![University Logo](../Durham_University.svg)

# Introduction to NumPy

### Recap: Python Lists are a container for arbitrary data
 - We can create a list within square brackets: `[]`
 - Data is accessed by *index*, with the index starting at 0.

In [1]:
# Create a list with arbitrary data
my_list = [1, 'hello', True, 3.14]

# Accessing the data in the list
print("my_list[0] gives:", my_list[0])
print("my_list[1] gives:", my_list[1])
print("my_list[2] gives:", my_list[2])
print("my_list[3] gives:", my_list[3])

my_list[0] gives: 1
my_list[1] gives: hello
my_list[2] gives: True
my_list[3] gives: 3.14


#### You can count from the back with negative indices and get a slice using the colon `:`

In [2]:
# Copy of our list for reference
my_list = [1, 'hello', True, 3.14]

# Accessing the data in the list using negative index
print("my_list[-1] gives:",  my_list[-1])

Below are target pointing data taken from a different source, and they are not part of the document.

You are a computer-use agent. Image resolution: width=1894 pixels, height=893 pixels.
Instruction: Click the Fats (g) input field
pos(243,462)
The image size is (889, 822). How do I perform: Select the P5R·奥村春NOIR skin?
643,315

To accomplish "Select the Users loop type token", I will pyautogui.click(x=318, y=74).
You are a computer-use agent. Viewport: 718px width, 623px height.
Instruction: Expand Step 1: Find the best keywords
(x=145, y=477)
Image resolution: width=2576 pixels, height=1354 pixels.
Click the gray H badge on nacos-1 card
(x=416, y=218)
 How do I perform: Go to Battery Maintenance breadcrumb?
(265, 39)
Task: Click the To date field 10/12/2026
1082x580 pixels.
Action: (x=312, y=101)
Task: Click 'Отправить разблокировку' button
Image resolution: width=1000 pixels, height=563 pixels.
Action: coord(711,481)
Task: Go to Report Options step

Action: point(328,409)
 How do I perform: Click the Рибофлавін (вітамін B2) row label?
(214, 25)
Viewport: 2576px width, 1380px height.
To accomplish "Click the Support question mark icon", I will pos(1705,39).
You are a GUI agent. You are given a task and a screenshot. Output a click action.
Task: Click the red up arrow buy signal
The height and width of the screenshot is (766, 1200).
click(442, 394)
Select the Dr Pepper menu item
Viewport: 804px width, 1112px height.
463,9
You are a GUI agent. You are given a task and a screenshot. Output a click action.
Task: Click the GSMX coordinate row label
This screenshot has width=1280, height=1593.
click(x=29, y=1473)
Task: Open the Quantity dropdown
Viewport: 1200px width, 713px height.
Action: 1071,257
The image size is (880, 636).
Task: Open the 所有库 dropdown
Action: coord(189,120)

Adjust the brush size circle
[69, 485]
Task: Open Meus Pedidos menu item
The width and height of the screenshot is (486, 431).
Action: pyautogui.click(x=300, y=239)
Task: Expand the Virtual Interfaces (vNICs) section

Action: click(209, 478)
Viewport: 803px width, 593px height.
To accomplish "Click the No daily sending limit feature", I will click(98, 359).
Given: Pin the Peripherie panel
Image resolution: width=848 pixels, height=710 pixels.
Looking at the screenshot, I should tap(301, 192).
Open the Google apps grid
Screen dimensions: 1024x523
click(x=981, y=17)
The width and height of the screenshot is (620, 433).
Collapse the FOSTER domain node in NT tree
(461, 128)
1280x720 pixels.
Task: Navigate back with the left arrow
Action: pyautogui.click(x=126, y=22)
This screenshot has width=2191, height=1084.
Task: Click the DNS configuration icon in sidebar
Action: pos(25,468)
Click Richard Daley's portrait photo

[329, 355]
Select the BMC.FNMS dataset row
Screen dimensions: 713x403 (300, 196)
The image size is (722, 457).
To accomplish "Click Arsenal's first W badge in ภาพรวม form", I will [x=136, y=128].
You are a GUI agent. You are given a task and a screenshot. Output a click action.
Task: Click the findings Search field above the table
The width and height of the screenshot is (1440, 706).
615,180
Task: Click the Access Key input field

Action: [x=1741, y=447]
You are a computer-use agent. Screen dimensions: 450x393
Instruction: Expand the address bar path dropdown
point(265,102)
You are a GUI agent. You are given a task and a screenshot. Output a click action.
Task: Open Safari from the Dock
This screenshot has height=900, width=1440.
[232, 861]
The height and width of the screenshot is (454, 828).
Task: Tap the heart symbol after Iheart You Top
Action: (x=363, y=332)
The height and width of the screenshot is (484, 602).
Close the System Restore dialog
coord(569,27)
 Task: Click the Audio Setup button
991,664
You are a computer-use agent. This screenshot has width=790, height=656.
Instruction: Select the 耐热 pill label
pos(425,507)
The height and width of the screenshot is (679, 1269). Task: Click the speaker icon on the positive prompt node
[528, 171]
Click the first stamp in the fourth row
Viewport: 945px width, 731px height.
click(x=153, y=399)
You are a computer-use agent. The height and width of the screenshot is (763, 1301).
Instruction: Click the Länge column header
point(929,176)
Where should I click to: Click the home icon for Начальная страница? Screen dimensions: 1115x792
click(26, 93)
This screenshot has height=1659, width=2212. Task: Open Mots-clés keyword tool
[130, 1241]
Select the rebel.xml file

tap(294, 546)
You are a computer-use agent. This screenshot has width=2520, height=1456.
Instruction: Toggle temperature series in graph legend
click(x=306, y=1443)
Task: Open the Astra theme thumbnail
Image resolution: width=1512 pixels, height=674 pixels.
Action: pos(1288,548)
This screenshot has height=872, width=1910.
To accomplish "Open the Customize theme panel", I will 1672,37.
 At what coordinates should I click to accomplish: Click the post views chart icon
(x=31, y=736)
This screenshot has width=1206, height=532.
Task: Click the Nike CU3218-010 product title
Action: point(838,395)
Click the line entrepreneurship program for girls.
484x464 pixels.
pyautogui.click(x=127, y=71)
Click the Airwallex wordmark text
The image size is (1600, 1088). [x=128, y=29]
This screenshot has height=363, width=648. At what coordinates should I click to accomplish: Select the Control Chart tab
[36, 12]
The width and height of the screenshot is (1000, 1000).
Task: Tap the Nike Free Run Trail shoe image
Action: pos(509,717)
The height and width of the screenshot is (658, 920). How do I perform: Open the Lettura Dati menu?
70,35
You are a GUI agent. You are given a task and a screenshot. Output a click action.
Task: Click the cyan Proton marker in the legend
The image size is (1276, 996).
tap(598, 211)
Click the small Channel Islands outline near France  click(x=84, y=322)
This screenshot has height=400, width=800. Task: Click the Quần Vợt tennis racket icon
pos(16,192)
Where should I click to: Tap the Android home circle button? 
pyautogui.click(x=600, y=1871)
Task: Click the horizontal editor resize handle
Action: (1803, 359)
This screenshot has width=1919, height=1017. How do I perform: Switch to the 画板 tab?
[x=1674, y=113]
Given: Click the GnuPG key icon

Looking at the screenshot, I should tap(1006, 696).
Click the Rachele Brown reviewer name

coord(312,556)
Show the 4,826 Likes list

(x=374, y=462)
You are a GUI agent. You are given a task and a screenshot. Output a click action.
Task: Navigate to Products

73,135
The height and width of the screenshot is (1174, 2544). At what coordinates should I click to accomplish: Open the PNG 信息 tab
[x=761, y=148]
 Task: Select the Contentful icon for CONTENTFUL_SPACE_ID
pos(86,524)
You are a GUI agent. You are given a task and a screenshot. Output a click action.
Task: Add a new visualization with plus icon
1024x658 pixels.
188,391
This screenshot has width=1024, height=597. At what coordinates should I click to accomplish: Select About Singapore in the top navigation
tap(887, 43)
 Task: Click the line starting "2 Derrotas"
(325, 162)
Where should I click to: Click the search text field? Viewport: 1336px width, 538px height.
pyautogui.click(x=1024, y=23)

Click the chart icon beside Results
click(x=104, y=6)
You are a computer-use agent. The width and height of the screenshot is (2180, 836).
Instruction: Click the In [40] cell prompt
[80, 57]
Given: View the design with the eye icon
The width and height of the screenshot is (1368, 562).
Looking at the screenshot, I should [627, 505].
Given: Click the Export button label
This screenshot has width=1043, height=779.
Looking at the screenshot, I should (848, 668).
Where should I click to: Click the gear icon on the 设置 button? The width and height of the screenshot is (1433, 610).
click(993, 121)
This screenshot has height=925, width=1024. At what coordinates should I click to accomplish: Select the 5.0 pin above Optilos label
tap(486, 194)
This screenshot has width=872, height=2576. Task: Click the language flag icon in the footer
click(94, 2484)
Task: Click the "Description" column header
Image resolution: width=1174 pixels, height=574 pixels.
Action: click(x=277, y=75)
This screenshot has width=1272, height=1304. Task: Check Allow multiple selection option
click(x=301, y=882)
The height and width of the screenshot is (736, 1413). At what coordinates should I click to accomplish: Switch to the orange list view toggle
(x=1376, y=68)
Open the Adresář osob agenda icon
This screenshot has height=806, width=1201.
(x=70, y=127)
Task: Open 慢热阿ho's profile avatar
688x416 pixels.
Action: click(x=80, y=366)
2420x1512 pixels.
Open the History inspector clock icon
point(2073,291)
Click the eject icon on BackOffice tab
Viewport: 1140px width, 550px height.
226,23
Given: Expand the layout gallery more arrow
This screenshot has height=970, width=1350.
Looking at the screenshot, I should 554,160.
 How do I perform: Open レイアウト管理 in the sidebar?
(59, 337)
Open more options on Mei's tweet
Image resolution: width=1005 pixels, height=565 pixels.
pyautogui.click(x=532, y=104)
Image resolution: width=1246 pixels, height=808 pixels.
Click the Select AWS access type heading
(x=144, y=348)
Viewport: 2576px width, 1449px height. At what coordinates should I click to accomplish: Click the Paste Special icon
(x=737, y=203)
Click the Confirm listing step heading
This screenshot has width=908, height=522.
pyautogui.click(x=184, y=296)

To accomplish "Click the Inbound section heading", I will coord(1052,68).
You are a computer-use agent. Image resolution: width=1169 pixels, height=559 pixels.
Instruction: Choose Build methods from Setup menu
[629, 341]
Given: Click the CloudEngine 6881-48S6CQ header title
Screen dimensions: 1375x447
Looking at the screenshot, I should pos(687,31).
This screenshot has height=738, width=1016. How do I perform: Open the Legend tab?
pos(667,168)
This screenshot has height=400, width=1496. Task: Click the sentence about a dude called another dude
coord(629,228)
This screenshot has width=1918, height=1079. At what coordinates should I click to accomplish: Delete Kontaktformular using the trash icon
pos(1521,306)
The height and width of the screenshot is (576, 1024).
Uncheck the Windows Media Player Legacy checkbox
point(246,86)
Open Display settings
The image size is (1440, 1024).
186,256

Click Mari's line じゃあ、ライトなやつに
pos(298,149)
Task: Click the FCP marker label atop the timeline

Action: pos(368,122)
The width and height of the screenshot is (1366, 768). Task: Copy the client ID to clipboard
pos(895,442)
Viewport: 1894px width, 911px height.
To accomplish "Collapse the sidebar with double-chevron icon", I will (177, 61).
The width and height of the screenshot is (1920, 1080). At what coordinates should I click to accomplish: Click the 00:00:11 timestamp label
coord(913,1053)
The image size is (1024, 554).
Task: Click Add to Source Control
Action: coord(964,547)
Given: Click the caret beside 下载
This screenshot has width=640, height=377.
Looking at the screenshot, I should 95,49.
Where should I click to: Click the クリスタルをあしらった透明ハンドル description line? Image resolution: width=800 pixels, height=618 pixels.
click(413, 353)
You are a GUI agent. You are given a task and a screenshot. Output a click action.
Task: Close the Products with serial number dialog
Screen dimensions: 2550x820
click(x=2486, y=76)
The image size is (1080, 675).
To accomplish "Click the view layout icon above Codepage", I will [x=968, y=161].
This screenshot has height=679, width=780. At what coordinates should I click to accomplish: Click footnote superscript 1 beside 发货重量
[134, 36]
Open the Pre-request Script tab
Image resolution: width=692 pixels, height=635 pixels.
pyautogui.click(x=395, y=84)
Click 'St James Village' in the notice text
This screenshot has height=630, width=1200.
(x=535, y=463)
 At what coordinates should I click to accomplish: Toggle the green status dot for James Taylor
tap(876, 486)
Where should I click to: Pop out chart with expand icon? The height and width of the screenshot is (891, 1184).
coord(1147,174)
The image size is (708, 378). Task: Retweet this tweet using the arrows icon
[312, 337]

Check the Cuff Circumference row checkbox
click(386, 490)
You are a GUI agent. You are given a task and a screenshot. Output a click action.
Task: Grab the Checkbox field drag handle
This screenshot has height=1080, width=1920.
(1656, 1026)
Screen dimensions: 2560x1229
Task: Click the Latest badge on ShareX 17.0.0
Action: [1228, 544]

# Slicing the list with indexes
print("my_list[1:3] gives:", my_list[1:3])  # Output: ['hello', True]


my_list[-1] gives: 3.14
my_list[1:3] gives: ['hello', True]


#### Lists are mutable: You can also modify the data by index

In [3]:
# Copy of our list for reference
my_list = [1, 'hello', True, 3.14]

# Modifying the data in the list
my_list[0] = 2
print("my_list after modification:", my_list)


my_list after modification: [2, 'hello', True, 3.14]


#### NumPy Arrays: Key Features

- Homogeneous: Only contain elements of the same/one data type.
- Fixed Size: Size cannot be changed once created.
- Memory-Efficient: More efficient than Python lists.
- Vectorized Operations: Perform operations on entire arrays at once.
- Multidimensional: Efficiently store and manipulate multi-dimensional data.
- Built-in Functions: Access to more mathematical operations and data manipulation.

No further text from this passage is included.